In the North West, Rossendale District Council has experienced the biggest drop in total council spending, with a 57% decrease, followed by Copeland District Council and Halton Unitary Authority (both 51%). In comparison, Rochdale is spending 27% less than in 2010/11.
Rochdale Council’s total expenditure is one of the 20 worst-hit upper tier local authorities in the country and seven of those 20 are authorities in the North West.
In 2010/11, councils in the North West were spending a total of £6.8bn per year on key services such as social care, waste management, libraries and transport.
But in 2018/2019 that spending had fallen by 21% (1.4bn) to £5.4bn per year.
This works out as 23% (£180) less being spent on services per person in the region.
In Rochdale, this is equivalent to a real term change in spending of £55.3m, and a 28% drop in funding per person, a reduction of £283 per person from 2010/11 to 2018/19.
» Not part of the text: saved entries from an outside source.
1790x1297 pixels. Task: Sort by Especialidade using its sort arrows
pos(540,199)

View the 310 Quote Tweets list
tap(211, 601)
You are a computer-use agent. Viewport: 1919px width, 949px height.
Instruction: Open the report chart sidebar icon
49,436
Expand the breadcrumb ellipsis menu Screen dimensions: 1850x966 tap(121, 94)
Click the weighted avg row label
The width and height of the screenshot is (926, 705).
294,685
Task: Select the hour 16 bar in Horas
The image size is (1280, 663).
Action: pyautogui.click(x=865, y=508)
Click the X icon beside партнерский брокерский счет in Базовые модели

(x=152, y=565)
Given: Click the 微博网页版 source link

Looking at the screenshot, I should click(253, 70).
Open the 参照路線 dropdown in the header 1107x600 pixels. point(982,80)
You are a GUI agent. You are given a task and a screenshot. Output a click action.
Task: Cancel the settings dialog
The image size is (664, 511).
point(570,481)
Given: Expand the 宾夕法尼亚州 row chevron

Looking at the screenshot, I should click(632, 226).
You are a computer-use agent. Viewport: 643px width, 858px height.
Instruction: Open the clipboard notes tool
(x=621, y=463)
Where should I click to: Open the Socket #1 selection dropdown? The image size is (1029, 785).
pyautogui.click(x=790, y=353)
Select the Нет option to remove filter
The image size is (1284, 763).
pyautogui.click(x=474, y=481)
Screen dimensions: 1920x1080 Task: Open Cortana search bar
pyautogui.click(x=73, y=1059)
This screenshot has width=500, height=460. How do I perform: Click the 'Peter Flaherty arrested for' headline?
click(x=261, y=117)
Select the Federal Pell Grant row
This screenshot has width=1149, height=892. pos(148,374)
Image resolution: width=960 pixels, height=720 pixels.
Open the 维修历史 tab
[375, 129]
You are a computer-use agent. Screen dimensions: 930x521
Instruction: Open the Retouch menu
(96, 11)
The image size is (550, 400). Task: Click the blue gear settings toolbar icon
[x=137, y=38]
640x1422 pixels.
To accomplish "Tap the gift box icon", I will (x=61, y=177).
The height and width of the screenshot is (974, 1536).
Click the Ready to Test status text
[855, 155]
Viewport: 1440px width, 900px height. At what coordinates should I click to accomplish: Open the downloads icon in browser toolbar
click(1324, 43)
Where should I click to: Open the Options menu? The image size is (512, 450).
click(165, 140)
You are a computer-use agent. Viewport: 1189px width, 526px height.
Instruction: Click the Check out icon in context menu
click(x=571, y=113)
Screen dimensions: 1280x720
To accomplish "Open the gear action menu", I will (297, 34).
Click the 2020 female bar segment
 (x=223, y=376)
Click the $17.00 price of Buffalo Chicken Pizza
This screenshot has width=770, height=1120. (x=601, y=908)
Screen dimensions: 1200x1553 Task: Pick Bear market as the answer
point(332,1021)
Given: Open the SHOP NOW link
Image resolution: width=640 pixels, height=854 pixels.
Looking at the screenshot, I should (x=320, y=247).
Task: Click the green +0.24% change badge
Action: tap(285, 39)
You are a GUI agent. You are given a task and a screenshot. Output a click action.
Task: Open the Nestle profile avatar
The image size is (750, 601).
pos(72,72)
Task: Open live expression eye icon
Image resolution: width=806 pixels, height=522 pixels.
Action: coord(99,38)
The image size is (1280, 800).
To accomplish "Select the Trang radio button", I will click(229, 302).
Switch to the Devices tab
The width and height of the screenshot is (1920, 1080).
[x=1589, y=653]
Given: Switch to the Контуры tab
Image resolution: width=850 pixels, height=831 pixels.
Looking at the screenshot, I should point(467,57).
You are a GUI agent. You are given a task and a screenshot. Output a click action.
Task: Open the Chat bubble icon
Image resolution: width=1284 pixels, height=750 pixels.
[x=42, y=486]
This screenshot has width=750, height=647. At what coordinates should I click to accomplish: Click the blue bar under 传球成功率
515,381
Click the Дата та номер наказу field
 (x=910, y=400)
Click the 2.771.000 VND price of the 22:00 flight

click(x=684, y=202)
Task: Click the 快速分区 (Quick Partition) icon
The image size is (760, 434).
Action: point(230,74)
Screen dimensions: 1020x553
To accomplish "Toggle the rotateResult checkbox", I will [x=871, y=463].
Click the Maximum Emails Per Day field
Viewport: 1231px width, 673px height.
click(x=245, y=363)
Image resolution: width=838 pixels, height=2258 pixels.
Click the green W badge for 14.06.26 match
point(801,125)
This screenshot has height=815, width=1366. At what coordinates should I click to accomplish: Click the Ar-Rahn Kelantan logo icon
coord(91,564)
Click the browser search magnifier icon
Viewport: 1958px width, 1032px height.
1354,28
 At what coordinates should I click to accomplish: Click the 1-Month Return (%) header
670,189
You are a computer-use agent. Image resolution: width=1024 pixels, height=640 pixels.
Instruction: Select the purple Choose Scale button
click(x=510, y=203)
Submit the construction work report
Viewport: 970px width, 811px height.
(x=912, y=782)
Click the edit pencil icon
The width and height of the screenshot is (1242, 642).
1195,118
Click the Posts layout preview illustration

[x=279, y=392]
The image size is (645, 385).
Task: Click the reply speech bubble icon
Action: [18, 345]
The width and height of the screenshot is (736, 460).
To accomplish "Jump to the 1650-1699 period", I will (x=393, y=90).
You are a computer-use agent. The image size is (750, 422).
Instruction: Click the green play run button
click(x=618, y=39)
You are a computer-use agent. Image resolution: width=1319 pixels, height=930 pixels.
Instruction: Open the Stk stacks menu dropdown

According to the analysis by the TUC, only the North East has seen a bigger drop in council spending since 2010/11 than the North West.
As a whole, councils in England are spending £7.8 billion a year – £150 million a week – less on key services than they were in 2010.
Central government grant funding to local authorities has been cut significantly since 2010.
The Local Government Association estimates that councils will have lost 60p out of every £1 the government had provided to spend on local services in the last eight years alone.
By targeting cuts on central government grants, ministers have disproportionately impacted councils in more deprived areas of Britain, says the TUC.
Local councils today are increasingly more reliant on raising income through council tax, their share of business rates and other charges and fees.
But this is much harder for councils in more deprived areas of the country as they are less able to raise significant funding this way.
Rochdale Borough Council has been contacted for comment.